I feel awash with melancholy; irritated when hearing others’ forced optimism, silver lining, time of opportunity blather. I’m outraged that the collective we didn’t have the foresight to keep maintained stockpiles of ventilators and that right-to-lifers consider the elderly and disabled as expendable. I’m dreaming of hugging my sons, daughters-in-law, and grandsons and waking up feeling empty and afraid. I know the Covid19 novel coronavirus is going nowhere.  We can best hope to sustain until brains, money, ingenuity, and time converge to rapid testing, tracing, vaccines, and a different social, financial, and political order and supply chains. My melancholy, anger, and emptiness feel right and understated. The world through our senses has changed, forever. Kiss it goodbye. This week, it touched me directly. An old friend, a 70-year old practicing primary care doc with diabetes, lies in a Detroit ICU on a ventilator. As Andrew Cuomo says in his daily briefings, the virus doesn’t discriminate. It affects us all. If not now, soon.
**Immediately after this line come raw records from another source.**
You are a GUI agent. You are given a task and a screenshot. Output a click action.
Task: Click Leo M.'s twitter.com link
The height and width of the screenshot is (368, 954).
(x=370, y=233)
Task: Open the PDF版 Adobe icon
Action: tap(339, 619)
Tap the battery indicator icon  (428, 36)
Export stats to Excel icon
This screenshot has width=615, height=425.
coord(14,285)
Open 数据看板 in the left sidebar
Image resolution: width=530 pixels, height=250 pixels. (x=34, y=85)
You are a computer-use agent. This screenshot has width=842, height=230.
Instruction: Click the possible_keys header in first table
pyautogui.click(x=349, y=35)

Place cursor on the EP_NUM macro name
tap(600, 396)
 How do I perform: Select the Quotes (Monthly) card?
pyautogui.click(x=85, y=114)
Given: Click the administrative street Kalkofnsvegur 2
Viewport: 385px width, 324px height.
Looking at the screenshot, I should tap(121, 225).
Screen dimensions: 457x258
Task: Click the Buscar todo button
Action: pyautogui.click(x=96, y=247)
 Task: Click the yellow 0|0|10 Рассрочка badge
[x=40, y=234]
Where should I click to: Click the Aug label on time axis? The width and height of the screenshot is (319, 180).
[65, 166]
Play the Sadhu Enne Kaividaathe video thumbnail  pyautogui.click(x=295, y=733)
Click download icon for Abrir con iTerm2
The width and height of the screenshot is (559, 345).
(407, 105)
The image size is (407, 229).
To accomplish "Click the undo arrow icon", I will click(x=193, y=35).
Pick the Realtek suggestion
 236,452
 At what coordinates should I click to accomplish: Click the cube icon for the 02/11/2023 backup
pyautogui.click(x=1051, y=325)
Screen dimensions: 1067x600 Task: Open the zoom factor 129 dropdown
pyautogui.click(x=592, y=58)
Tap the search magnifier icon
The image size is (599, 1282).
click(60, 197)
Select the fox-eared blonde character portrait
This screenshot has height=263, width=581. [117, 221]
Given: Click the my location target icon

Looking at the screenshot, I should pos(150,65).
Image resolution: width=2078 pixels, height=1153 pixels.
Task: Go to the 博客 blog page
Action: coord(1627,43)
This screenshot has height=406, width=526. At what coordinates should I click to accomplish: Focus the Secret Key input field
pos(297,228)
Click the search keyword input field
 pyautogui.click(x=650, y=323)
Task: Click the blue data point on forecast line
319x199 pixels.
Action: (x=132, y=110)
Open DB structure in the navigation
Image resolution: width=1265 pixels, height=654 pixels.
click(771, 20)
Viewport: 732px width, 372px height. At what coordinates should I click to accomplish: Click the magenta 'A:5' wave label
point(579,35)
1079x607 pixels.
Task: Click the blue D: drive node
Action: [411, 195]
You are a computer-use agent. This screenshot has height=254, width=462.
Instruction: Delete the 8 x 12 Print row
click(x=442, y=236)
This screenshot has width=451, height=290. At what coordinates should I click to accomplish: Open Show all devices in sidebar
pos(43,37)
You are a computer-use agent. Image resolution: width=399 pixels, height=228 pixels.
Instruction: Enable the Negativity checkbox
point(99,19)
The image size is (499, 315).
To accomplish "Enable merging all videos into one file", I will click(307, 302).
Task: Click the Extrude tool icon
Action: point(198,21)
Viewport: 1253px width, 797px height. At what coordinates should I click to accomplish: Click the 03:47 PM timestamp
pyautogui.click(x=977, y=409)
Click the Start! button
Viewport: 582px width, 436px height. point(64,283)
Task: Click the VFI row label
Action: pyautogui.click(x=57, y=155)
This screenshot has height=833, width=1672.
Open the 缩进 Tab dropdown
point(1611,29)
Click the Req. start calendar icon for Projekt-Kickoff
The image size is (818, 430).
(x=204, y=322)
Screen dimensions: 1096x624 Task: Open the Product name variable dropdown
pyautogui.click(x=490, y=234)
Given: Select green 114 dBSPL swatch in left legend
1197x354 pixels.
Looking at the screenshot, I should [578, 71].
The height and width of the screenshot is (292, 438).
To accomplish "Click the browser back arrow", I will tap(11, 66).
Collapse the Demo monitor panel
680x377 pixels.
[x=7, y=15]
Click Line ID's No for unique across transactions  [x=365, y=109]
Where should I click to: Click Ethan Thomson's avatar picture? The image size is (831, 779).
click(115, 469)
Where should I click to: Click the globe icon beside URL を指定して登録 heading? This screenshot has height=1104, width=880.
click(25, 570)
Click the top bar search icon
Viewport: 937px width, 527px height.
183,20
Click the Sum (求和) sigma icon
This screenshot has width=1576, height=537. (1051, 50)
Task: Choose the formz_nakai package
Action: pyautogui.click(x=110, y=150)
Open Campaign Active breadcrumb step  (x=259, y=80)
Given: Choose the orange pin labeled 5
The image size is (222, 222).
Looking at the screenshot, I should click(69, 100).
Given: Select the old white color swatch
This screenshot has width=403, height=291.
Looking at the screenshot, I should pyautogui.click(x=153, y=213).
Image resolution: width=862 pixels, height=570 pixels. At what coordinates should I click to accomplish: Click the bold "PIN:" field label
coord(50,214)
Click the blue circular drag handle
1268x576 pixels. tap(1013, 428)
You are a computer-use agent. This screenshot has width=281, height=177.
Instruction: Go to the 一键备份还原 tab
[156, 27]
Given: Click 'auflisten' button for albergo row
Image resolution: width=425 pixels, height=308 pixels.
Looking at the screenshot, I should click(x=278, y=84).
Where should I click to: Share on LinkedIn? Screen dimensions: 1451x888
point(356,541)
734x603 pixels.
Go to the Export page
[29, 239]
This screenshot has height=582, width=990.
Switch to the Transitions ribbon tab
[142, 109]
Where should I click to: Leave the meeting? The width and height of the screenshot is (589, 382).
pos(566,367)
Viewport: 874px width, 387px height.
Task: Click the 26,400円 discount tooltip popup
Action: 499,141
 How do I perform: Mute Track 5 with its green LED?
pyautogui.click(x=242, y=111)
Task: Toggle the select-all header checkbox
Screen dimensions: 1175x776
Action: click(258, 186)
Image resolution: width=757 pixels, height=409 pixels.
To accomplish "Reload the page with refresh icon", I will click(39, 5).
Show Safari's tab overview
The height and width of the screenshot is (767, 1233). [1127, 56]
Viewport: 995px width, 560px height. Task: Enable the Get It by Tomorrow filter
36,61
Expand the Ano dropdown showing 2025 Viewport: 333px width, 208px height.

Today, we experience the impact of our short term, bottom line-oriented, feudal acute healthcare system. It’s been about business, money, and power. Our healthcare was only working for some before, it’s ready to crash now. The collective we appreciated public health only in its absence. We desperately need it now.

No grief without love and appreciation

I need to stop ranting, or I’ll drive myself helpless. Let’s review the situation. Melancholy, anger, and emptiness feel awfully familiar. Wait, they smell like grief, tragedy, and death – my steady companions -sometimes on my shoulder, always in my pocket. When my dad died suddenly at 45, I spent a month in shock. My friend Jerry helped me start to grieve. My life changed massively. I was young, 19. Good news, I had great friends. We’re still friends 50 years later. I grew up fast. I met my wife. I was ready for a relationship – silver lining. When our boy, Mike was dying, I got some help. Gregor taught me to take stock of my basic habits – diet, hydration, exercise, sleep – and hone those habits. He helped me see my major stressors and manage the manageable one’s. Build and strengthen health routines. Manage manageable stress. Now I’m a person with a neurodegenerative condition that’s never going to get better. I grieve that almost every day. Why me? Multiple Sclerosis prepared me for today’s tragedies. I’ve honed my habits and know how to operate at peak capacity. I have tools in my toolbox to manage my seriously annoying symptoms. This podcast is one of the tools.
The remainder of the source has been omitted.